Stored items:
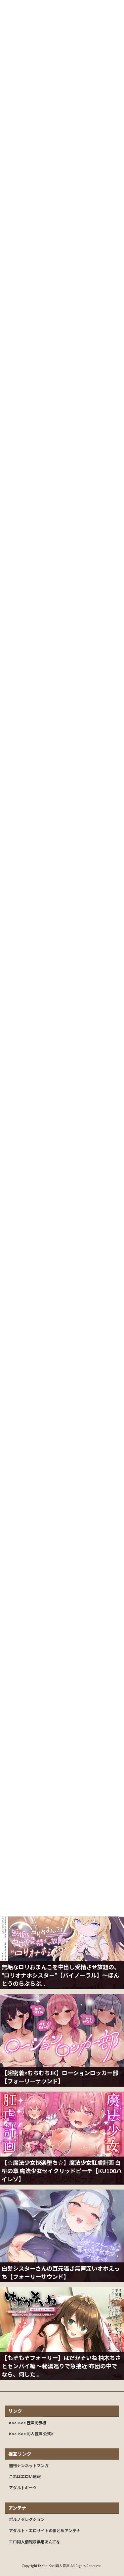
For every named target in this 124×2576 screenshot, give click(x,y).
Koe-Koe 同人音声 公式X (31, 2434)
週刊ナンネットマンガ (29, 2465)
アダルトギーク (23, 2487)
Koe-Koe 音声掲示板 (27, 2422)
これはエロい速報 (25, 2476)
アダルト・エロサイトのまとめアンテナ (44, 2530)
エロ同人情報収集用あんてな (34, 2541)
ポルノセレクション (27, 2519)
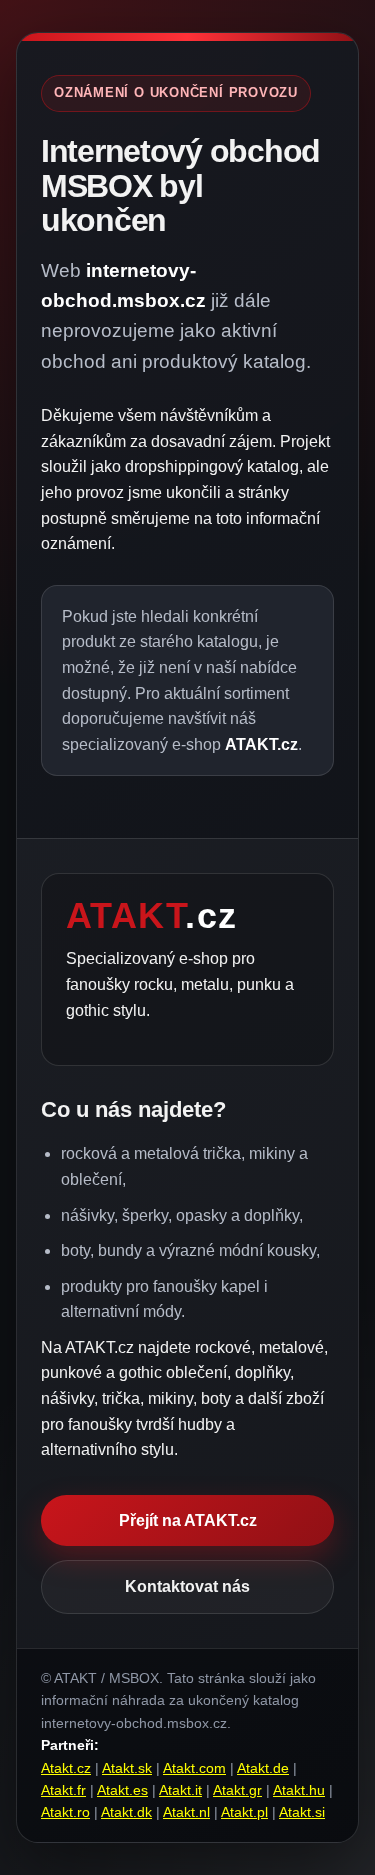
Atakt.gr (237, 1790)
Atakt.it (180, 1790)
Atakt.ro (65, 1812)
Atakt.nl (186, 1812)
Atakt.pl (244, 1812)
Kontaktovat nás (187, 1586)
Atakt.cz (66, 1768)
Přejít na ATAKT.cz (188, 1520)
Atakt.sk (127, 1768)
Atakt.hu (299, 1790)
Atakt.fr (63, 1790)
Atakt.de (263, 1768)
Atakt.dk (126, 1812)
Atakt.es (122, 1790)
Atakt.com (194, 1768)
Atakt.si (302, 1812)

__EXERCISE OBJECTIVE__:
Without copying any images, transcribe the records exactly as they stand.

__FINAL ANSWER__:
For every named target in this 124×2576 screenshot, give click(x,y).
Koe-Koe 同人音声 公式X (31, 2434)
週刊ナンネットマンガ (29, 2465)
アダルトギーク (23, 2487)
Koe-Koe 音声掲示板 (27, 2422)
これはエロい速報 (25, 2476)
アダルト・エロサイトのまとめアンテナ (44, 2530)
エロ同人情報収集用あんてな (34, 2541)
ポルノセレクション (27, 2519)
Atakt.gr (237, 1790)
Atakt.it (180, 1790)
Atakt.ro (65, 1812)
Atakt.nl (186, 1812)
Atakt.pl (244, 1812)
Kontaktovat nás (187, 1586)
Atakt.cz (66, 1768)
Přejít na ATAKT.cz (188, 1520)
Atakt.sk (127, 1768)
Atakt.hu (299, 1790)
Atakt.fr (63, 1790)
Atakt.de (263, 1768)
Atakt.dk (126, 1812)
Atakt.es (122, 1790)
Atakt.com (194, 1768)
Atakt.si (302, 1812)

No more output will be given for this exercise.